Start of PROVIDED DATA

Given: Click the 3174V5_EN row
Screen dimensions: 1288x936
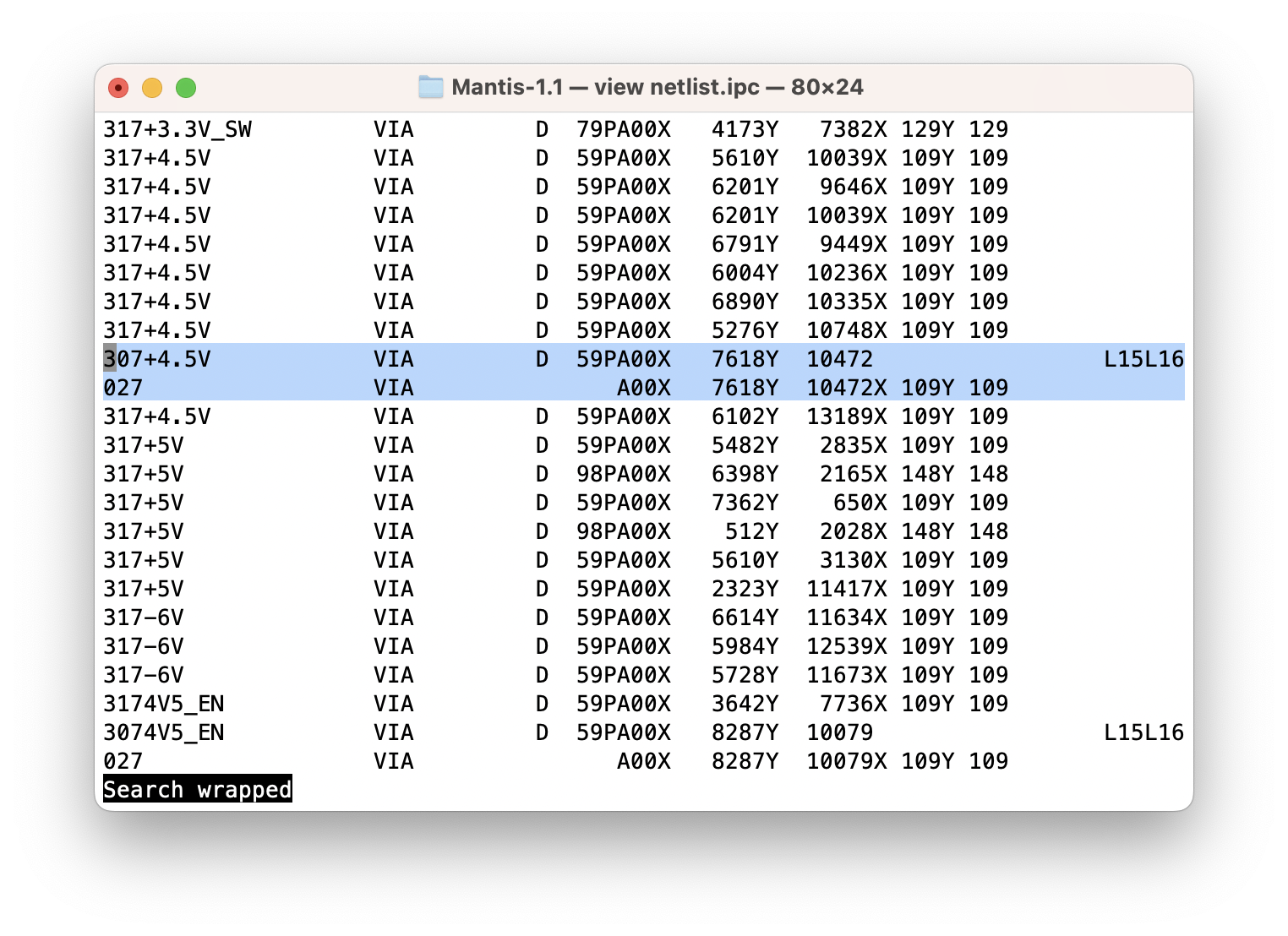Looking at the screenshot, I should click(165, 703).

End of PROVIDED DATA
Start of PROVIDED DATA

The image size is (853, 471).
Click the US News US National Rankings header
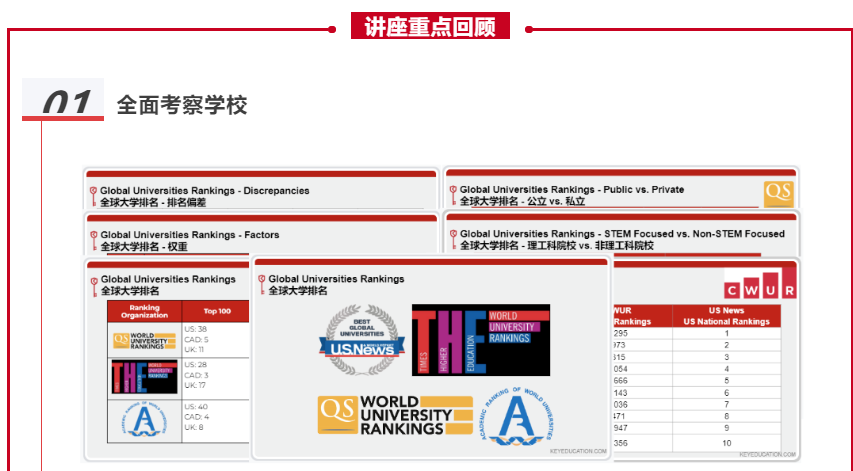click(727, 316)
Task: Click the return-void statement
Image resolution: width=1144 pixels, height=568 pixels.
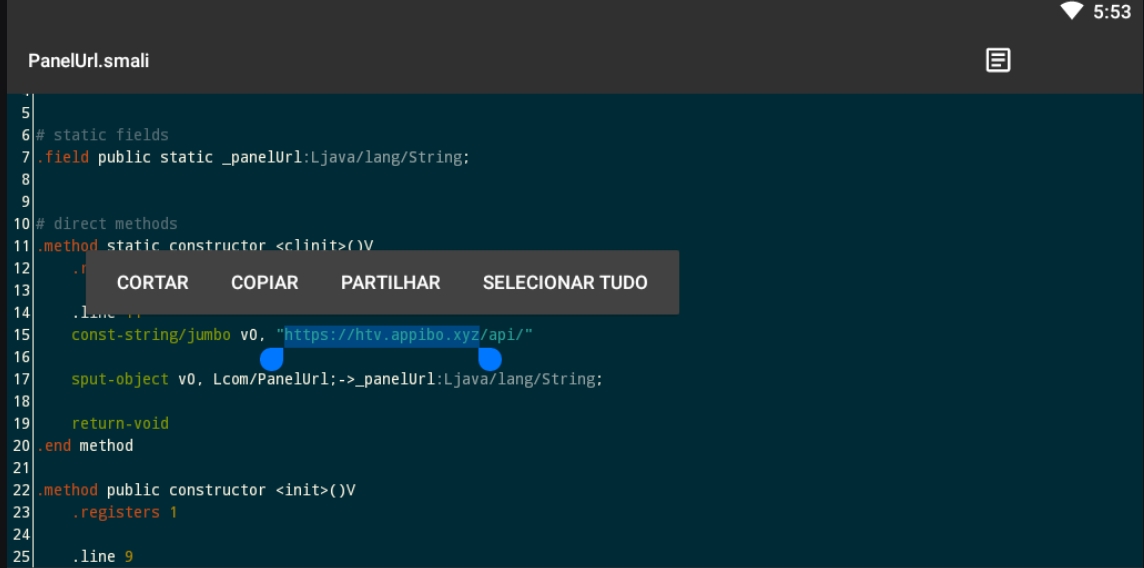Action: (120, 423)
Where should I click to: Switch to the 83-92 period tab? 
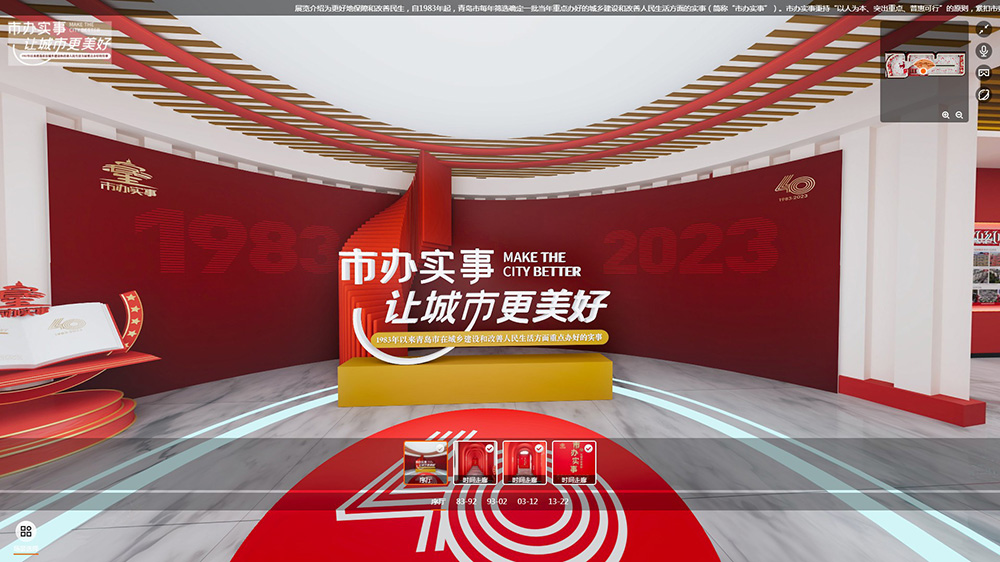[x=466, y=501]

End of PROVIDED DATA
Start of PROVIDED DATA

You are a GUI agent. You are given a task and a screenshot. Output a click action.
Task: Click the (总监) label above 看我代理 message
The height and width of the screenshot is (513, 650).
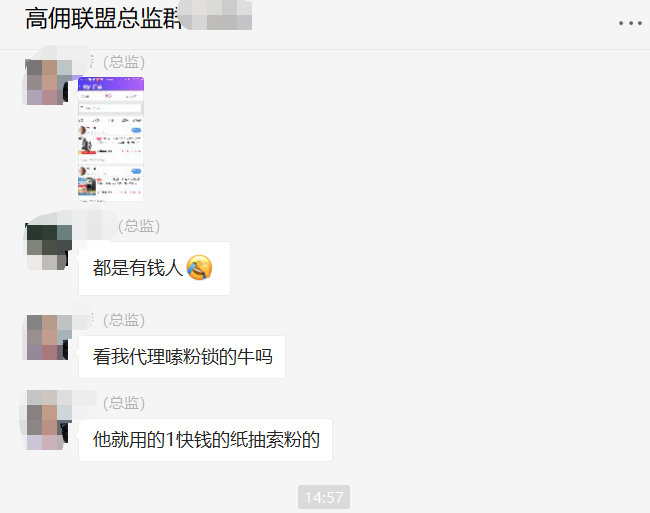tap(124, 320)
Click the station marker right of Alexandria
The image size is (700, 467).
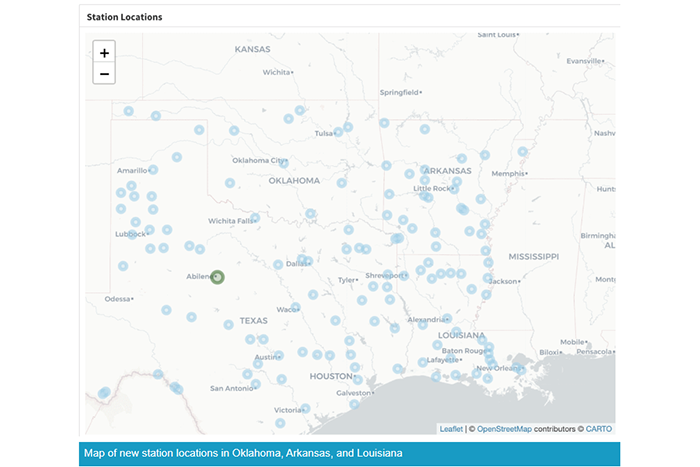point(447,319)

End of PROVIDED DATA

**WHAT IS NEEDED**:
Can you repeat the lines from the one containing "Given: Click the 3174V5_EN row" to the one containing "Looking at the" word for word, both included, with the pictures left out?

**EXPECTED ANSWER**:
Given: Click the 3174V5_EN row
Screen dimensions: 1288x936
Looking at the screenshot, I should click(165, 703).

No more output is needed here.